** Task requirements **
Retype each line below precisely.

** Data for processing **

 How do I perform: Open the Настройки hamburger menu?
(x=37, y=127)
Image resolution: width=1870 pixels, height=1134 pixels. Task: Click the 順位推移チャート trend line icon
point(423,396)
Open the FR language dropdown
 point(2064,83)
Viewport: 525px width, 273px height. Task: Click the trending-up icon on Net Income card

** Answer for the task **
 How do I perform: Open the Настройки hamburger menu?
(x=37, y=127)
Image resolution: width=1870 pixels, height=1134 pixels. Task: Click the 順位推移チャート trend line icon
point(423,396)
Open the FR language dropdown
 point(2064,83)
Viewport: 525px width, 273px height. Task: Click the trending-up icon on Net Income card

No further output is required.